Russia kept its troops in Abkhazia and South Ossetia in violation of the ceasefire.Georgia has recently accused Russia of violating international law after it erected new border markings in the disputed South Ossetia region, effectively seizing part of a British Petroleum oil pipeline in the process.


Inspired by the separatists in Crimea who voted for secession from Ukraine and unification with Russia in March 2014, the separatist leader of South Ossetia also recently spoke of plans to hold a referendum on whether the region should join Russia.



2014: Ukraine







After the 2014 crisis in Crimea, Russian soldiers dressed in civilian clothes reportedly helped pro-Russian separatists seize strategic positions and take control of infrastructure as Russia annexed the Ukrainian region after a controversial referendum. In March 2014, Russian President Vladimir Putin signed a treaty absorbing Crimea into Russia. Ukraine described this as annexation.


Russia defended its annexation of Crimea as "returning" part of the territory. Soviet leader Nikita Khrushchev handed Crimea to Ukraine in the 1950s.


Immediately after the annexation of Crimea, pro-Russian groups started demonstrations in the Donbass area of Ukraine and tensions escalated immediately into an armed conflict between armed separatists and Ukrainian government forces. Russia denied military involvement in Ukraine — the Kremlin claimed it was volunteers and soldiers who were on vacation that fought alongside rebels in eastern Ukraine, but Kiev and Western organizations, as well as international observers, say Russia sent in troops. Russian military equipment was reported in Ukraine and, in August, Russian tanks reportedly crossed the border in several locations of Donetsk region. The incursion by the Russian military was seen by the government in Kiev as being responsible for the defeat of Ukrainian forces in early September 2014.
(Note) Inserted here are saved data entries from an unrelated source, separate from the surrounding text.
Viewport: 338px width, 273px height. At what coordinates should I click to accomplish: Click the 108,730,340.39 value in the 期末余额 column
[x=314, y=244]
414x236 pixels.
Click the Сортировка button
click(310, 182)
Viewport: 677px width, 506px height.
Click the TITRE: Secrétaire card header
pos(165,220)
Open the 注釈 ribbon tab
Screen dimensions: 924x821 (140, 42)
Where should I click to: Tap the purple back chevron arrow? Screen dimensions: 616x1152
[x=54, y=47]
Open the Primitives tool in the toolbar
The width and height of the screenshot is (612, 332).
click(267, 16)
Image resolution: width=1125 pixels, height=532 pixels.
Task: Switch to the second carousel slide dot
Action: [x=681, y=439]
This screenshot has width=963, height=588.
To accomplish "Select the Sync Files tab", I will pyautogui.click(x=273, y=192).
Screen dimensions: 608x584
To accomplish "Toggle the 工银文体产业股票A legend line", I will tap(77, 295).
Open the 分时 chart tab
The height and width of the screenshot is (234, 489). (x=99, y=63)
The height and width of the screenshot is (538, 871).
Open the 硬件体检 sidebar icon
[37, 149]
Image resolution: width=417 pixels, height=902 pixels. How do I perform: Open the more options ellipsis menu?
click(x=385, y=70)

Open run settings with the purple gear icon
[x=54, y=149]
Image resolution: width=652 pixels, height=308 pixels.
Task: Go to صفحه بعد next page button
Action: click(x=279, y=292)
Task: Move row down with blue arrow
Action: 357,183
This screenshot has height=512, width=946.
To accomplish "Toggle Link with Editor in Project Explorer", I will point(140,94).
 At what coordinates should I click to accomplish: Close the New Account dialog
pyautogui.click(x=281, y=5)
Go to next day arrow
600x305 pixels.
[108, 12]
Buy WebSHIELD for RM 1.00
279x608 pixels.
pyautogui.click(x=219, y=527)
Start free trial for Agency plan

An OSCE Monitoring Mission observed convoys of heavy weapons and tanks in separatist-controlled territory. OSCE monitors also reportedvehicles disguised as humanitarian aid convoys transporting ammunition and dead soldiers across the Russian-Ukrainian border. The Kremlin tried to silence human rights activists who tried to raise awareness of the Russian soldiers who returned home in coffins.


A ceasefire was signed in February 2015, but none of the sidesrespected it. At the beginning of September, both the separatists and the government agreed to stop the violations and enforce the ceasefire.